The 14th Amendment was designed to protect Black farmers from violence

The Co-founder of the 18th annual National Black Business Month gave U.S. District Court Judge Thomas Griesbach an overview of the legislative history of the 14th Amendment in the wake of a decision delaying distribution of $5 billion to African-American farmers. In a June 28 letter, John William Templeton wrote:

“The 14th Amendment was specifically passed to protect Black farmers from organized violence to gain economic advantage.

The 13th Amendment was similarly passed to prevent the forcible use of unpaid African-American agricultural labor.

Two factors led to both improbable measures.  The decisive role of 209,145 U.S. Troops of African Descent, including the 29th Connecticut and 31st U.S. Colored Troops who entered Richmond and cut off supplies to the Army of Northern Virginia, causing its surrender; and the 90 percent voter turnout of freedmen in the elections of 1866, 1867 and 1868 after the passage of the Civil Rights Act of 1866.

The 11 volumes of testimony, taken through field hearings in 11 different states, contained such outrages that state legislatures ratified it in less than a year.  At the same time, Congress impeached Andrew Johnson for his resistance to the franchise for those who had saved the Union.

After the election of President U.S. Grant, Congress would conduct additional hearings leading to the three Force (Anti-Ku Klux Klan) Acts and the creation of the Justice Department to enforce the 14th and 15th Amendment.

Congress would also create the Freedman’s Bank to insure access to credit.

◆ What is expected
Can you continue the piece on the 14th Amendment and Black farmers, picking up right after its final sentence about the Freedman's Bank?

◆ Supplied information
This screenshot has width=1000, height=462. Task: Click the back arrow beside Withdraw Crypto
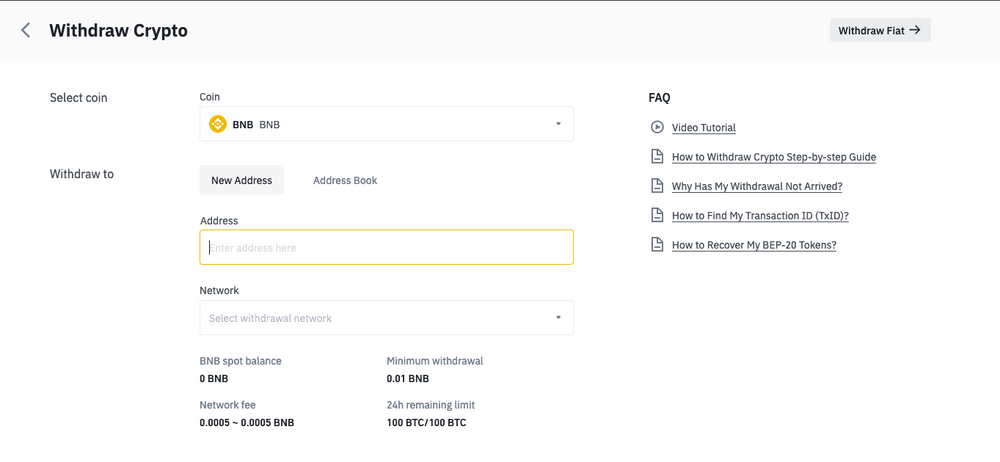26,30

◆ Reply to the exercise
Even the advocates of the 14th Amendment did not believe the 15th Amendment would pass the states, but the graphic “outrages” led to its swift passage as well.

In a further rebuke to Johnson, the 14th Amendment prohibited those who had engaged in insurrection against the nation from enjoying positions of public trust or profit.

The current Congress faced an even graver threat that the period of disease and disruption that followed the Civil War.

As author of the annual State of Black Business reports since 2004, I have reviewed state policies and required disparity studies for all 50 states longitudinally.

We have found that states like Texas, South Carolina, Tennessee and Virginia which explicitly measure the availability and contract success for specific racial groups show progress.

Since the passage of the Civil Rights Act of 1964, which requires all employers with more than 100 workers to practice equal opportunity hiring, no social science research has shown a track record of voluntary compliance in the absence of regulation or consent decree.

I was the first journalist to use Home Mortgage Disclosure Act data in 1978 to examine national banks.    Forty years later, the statistics haven’t changed.

For the past 20 yeasr, I have chronicled equal opportunity in Silicon Valley, recording annual declines in equal opportunity.

As a number of states have found by creation of capital access programs, hypersegregated private entities can not be counted on to practice equal opportunity.”